Document extract:
§

On Mon, Sep 24, 2012 at 4:38 PM, NAPIERALA, MARIA H <[email protected]> wrote:
> Tom,
>
> decoupling PE control plane from the forwarding function has many advantages 
> but mainly it substantially increases operational scale - PE/control element 
> is able to control multiple (1000+) compute nodes spread across different 
> servers and other devices. The software complexity (e.g., managing policy 
> functions, gathering of operational information like stats, events, 
> diagnostics, etc.) is implemented in the control plane elements only. These 
> reduce overall cost of a data center deployment.
> In addition, having an open protocol between a control plane and a forwarding 
> plane of a PE allows sending local forwarding rules to forwarding device(s).
> XMPP is an open standard, light-weight, extendable (can carry various data 
> objects), and flexible protocol known to application environment.
>
> Maria

+1

XMPP and SIP are somewhat related.

>From http://www.sygnalgroup.com/sip-101/
------------------------
There are five parts involved in the making and stopping of
communications that are supported by SIP. These are:

    Location of User: This part determines the location of the end
system that will be used when placing a call.

§

Work instructions:
a. Copy the stretch of the XMPP email from "On Mon, Sep" through "data center deployment.".
b. Rewrite the paragraph in the XMPP email that begins "decoupling PE control plane" as a short bulleted list, keeping its main facts.
c. Pick up the XMPP email after its last sentence and continue writing it.

§

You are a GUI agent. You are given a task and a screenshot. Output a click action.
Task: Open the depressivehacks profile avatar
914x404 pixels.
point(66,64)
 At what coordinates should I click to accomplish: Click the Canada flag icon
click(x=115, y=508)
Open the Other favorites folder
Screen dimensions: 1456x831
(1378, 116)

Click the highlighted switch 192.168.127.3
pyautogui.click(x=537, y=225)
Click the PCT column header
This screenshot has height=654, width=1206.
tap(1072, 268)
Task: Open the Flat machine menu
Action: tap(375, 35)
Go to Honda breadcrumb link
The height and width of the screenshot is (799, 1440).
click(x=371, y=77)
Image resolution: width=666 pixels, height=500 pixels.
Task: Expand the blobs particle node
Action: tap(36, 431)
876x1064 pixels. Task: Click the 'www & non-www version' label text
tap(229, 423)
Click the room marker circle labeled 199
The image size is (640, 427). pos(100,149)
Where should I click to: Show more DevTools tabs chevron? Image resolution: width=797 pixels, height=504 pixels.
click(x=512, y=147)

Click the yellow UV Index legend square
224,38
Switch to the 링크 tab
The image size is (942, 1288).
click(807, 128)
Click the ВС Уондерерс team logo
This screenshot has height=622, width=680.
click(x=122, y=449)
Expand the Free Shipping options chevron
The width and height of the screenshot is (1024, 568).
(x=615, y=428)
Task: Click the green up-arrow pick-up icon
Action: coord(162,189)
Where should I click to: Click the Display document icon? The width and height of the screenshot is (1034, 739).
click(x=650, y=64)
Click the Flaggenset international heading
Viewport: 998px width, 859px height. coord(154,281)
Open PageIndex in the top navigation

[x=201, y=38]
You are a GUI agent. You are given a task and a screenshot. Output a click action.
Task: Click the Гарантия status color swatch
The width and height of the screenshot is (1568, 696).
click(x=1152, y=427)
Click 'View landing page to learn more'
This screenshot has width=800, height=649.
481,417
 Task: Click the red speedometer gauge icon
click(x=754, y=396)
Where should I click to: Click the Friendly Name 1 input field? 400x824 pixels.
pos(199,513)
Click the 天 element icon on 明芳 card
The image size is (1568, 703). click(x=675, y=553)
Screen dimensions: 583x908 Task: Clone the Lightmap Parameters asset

§

Per-task outputs:
a.
On Mon, Sep 24, 2012 at 4:38 PM, NAPIERALA, MARIA H <[email protected]> wrote:
> Tom,
>
> decoupling PE control plane from the forwarding function has many advantages 
> but mainly it substantially increases operational scale - PE/control element 
> is able to control multiple (1000+) compute nodes spread across different 
> servers and other devices. The software complexity (e.g., managing policy 
> functions, gathering of operational information like stats, events, 
> diagnostics, etc.) is implemented in the control plane elements only. These 
> reduce overall cost of a data center deployment.

b.
- Decoupling the PE control plane from the forwarding function substantially increases operational scale: a PE/control element can control many (1000+) compute nodes across different servers and other devices.
- Software complexity, such as managing policy functions and gathering stats, events and diagnostics, is implemented only in the control plane elements.
- These reduce the overall cost of a data center deployment.
- An open protocol between a PE's control plane and forwarding plane allows sending local forwarding rules to forwarding devices.
- XMPP is an open standard, light-weight, extendable (it can carry various data objects) and flexible protocol known to application environments.

c.
    Availability of User: This part determines the availability of the
end point to participate in a call.
    Capabilities of User: This part determines the parameters and
media that will be used in a call.
    Setup of Session: This part establishes the session parameters for
each party.
    Management of Session: This part invokes transfer, termination and
modification services.

It is important to note that SIP does not provide services. Instead,
it acts in cooperation with other protocols to provide services.
-----------------------
Replace "user" with "VM/TES/MAC address" and "call/session" with
tunnel - aren't these the characteristics that we are searching for
the control plane of NVO3??

Here is an example of the registration process for a SIP UA; replace
the SIP messages with needed NVO3 XMPP messages and we have a
location/mapping database for NVO3
http://www.siptutorial.net/SIP/registration.html

Each CUG could have their own NVO3 location databases; if they need to
exchange information (and allowed to do that) use INVITEs to setup
sessions between proxies, as shown in this diagram
http://www.siptutorial.net/SIP/example.html
(Of course, the INVITE/100/180/200 messages could be replaced with
NVO3 XMPP messages but it is worthwhile to replace it?)

A SIP proxy can collect CDR - a NVO3 location database should be able
to collect data so you can track where VMs have been located
(presence) and how many tunnels (TDR) a NVE has established.

The REFER method might be useful for VM mobilty....

Etc....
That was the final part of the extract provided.